Another thing I'd like to see in MPS is support for encoding into indirect compute commands. I recently thought of plans for how to add a Metal backend to DL4S, a deep learning framework for Swift. This requires commands to be dispatched semi-eagerly, where you can't pre-compile them into graphs like with MPSGraph. Being able to utilize indirect command buffers in a JIT compiler like XLA (tensorflow.org/xla) would provide opportunities to reduce encoding overhead.
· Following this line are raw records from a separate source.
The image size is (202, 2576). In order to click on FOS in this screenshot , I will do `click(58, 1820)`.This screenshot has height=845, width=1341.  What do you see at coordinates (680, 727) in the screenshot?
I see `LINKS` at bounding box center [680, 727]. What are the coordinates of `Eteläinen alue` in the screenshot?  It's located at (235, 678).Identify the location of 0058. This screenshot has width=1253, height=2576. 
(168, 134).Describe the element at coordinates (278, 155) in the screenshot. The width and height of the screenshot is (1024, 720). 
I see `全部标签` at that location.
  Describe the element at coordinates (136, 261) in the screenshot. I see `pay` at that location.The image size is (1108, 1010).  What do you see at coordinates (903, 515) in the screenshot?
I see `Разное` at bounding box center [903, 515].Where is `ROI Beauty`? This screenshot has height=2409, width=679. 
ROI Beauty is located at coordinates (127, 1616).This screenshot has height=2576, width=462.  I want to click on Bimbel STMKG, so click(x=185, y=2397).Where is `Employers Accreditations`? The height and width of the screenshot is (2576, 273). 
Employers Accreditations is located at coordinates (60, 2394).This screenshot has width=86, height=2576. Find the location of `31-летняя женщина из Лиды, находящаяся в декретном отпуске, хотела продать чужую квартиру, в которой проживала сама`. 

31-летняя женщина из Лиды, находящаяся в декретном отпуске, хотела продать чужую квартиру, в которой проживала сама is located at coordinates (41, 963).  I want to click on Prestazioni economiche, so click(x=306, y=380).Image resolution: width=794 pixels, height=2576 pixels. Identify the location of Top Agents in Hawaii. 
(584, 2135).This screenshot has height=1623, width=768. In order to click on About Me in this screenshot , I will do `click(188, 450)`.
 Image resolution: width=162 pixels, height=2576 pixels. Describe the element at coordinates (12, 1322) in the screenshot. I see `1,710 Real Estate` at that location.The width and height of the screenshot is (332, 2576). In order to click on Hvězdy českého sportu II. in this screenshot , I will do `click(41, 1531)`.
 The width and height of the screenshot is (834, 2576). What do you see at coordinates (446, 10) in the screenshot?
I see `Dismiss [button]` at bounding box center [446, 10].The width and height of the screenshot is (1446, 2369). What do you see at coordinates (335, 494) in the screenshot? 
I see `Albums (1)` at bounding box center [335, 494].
This isn't encouraged by Apple, but I found a way to load the raw MPS shaders by peering into a private Metallib directory accessible from public APIs. I'll go into as little detail as possible for obvious reasons, but it was possible to create compute pipeline states from MPS shaders. If I had studied them longer, I could have made an indirect command buffer workflow using them. However, there are numerous details about MPS's internals that I don't know, so I might accidentally do something unsafe. The reason I'm saying this is because it proves the MPS team can theoretically pull this off - they just need to expose a safe public API for it. There is also a precedent for unique features geared toward rare performance use cases - MTLCommandQueue.makeCommandBufferWithUnretainedReferences()
.
I ended up scrapping plans for ICBs in because I would need entirely custom shaders to securely execute GPU work, and Apple's MMX shaders far outperformed mine. With that restriction gone, I readily changed my plans to use MPS. For more context on how this played out, you can check out some of the closed issues under the DL4S Evolution repository. I later shifted my efforts to Swift for TensorFlow, so that repo shouldn't experience major updates in the future.
I'm debating whether I should jump-start MetalFFT now, while I wait for the S4TF project to gain momentum in the Swift community (also to help out @CaptainHarlock). I would structure its API similarly to MPS, but you need to input either a MTLComputeCommandEncoder
or a MTLIndirectComputeCommand
instead of kernel.encode(commandBuffer:, ...)
. Perhaps the completion of MetalFFT will help the MPS team better understand my suggestion about ICBs. To the Graphics and Games Engineer responding to this post - could you route the info about MetalFFT and ICBs to the MPS team?